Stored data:
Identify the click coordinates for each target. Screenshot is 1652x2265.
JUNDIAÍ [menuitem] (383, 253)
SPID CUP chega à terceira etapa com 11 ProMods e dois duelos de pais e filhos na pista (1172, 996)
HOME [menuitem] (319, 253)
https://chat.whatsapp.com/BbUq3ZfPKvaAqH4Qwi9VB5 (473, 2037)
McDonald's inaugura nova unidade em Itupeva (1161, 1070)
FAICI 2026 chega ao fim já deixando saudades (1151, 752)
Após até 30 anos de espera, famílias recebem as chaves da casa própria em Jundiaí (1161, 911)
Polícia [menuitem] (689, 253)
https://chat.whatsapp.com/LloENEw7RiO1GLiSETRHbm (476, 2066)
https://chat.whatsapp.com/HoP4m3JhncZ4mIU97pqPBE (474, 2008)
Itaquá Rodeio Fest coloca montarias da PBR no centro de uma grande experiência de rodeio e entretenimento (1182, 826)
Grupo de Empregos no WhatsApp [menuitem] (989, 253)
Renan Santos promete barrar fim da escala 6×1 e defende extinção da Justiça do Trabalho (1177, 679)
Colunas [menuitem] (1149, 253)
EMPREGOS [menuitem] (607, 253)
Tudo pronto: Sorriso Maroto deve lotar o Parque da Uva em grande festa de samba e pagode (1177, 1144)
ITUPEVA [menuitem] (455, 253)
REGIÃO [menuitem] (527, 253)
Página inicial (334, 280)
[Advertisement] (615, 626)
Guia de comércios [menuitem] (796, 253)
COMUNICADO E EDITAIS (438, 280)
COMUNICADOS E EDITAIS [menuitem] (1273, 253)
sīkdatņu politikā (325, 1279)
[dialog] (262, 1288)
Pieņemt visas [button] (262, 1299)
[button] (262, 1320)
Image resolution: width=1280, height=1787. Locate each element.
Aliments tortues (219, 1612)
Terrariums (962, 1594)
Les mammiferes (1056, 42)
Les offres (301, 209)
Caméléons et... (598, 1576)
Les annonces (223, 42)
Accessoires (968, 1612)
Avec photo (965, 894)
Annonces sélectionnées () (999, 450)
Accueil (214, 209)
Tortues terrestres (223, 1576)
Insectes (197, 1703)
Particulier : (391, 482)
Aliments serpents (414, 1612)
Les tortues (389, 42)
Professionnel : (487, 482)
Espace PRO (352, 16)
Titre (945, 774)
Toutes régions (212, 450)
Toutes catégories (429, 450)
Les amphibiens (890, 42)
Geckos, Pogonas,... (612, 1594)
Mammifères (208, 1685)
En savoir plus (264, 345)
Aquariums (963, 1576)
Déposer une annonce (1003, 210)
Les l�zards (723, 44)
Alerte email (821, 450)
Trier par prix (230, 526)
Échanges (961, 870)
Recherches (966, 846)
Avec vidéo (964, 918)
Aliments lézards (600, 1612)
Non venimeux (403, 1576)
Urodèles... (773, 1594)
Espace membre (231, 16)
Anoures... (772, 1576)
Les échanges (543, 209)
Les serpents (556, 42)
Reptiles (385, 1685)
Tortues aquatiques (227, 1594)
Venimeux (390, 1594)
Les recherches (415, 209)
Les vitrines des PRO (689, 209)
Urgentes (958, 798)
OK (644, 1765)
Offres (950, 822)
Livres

▸ Task description: Set down the records again verbatim, so that each word stays as it is.

▸ Task solution:
Identify the click coordinates for each target. Screenshot is 1652x2265.
JUNDIAÍ [menuitem] (383, 253)
SPID CUP chega à terceira etapa com 11 ProMods e dois duelos de pais e filhos na pista (1172, 996)
HOME [menuitem] (319, 253)
https://chat.whatsapp.com/BbUq3ZfPKvaAqH4Qwi9VB5 (473, 2037)
McDonald's inaugura nova unidade em Itupeva (1161, 1070)
FAICI 2026 chega ao fim já deixando saudades (1151, 752)
Após até 30 anos de espera, famílias recebem as chaves da casa própria em Jundiaí (1161, 911)
Polícia [menuitem] (689, 253)
https://chat.whatsapp.com/LloENEw7RiO1GLiSETRHbm (476, 2066)
https://chat.whatsapp.com/HoP4m3JhncZ4mIU97pqPBE (474, 2008)
Itaquá Rodeio Fest coloca montarias da PBR no centro de uma grande experiência de rodeio e entretenimento (1182, 826)
Grupo de Empregos no WhatsApp [menuitem] (989, 253)
Renan Santos promete barrar fim da escala 6×1 e defende extinção da Justiça do Trabalho (1177, 679)
Colunas [menuitem] (1149, 253)
EMPREGOS [menuitem] (607, 253)
Tudo pronto: Sorriso Maroto deve lotar o Parque da Uva em grande festa de samba e pagode (1177, 1144)
ITUPEVA [menuitem] (455, 253)
REGIÃO [menuitem] (527, 253)
Página inicial (334, 280)
[Advertisement] (615, 626)
Guia de comércios [menuitem] (796, 253)
COMUNICADO E EDITAIS (438, 280)
COMUNICADOS E EDITAIS [menuitem] (1273, 253)
sīkdatņu politikā (325, 1279)
[dialog] (262, 1288)
Pieņemt visas [button] (262, 1299)
[button] (262, 1320)
Image resolution: width=1280, height=1787. Locate each element.
Aliments tortues (219, 1612)
Terrariums (962, 1594)
Les mammiferes (1056, 42)
Les offres (301, 209)
Caméléons et... (598, 1576)
Les annonces (223, 42)
Accessoires (968, 1612)
Avec photo (965, 894)
Annonces sélectionnées () (999, 450)
Accueil (214, 209)
Tortues terrestres (223, 1576)
Insectes (197, 1703)
Particulier : (391, 482)
Aliments serpents (414, 1612)
Les tortues (389, 42)
Professionnel : (487, 482)
Espace PRO (352, 16)
Titre (945, 774)
Toutes régions (212, 450)
Toutes catégories (429, 450)
Les amphibiens (890, 42)
Geckos, Pogonas,... (612, 1594)
Mammifères (208, 1685)
En savoir plus (264, 345)
Aquariums (963, 1576)
Déposer une annonce (1003, 210)
Les l�zards (723, 44)
Alerte email (821, 450)
Trier par prix (230, 526)
Échanges (961, 870)
Recherches (966, 846)
Avec vidéo (964, 918)
Aliments lézards (600, 1612)
Non venimeux (403, 1576)
Urodèles... (773, 1594)
Espace membre (231, 16)
Anoures... (772, 1576)
Les échanges (543, 209)
Les serpents (556, 42)
Reptiles (385, 1685)
Tortues aquatiques (227, 1594)
Venimeux (390, 1594)
Les recherches (415, 209)
Les vitrines des PRO (689, 209)
Urgentes (958, 798)
OK (644, 1765)
Offres (950, 822)
Livres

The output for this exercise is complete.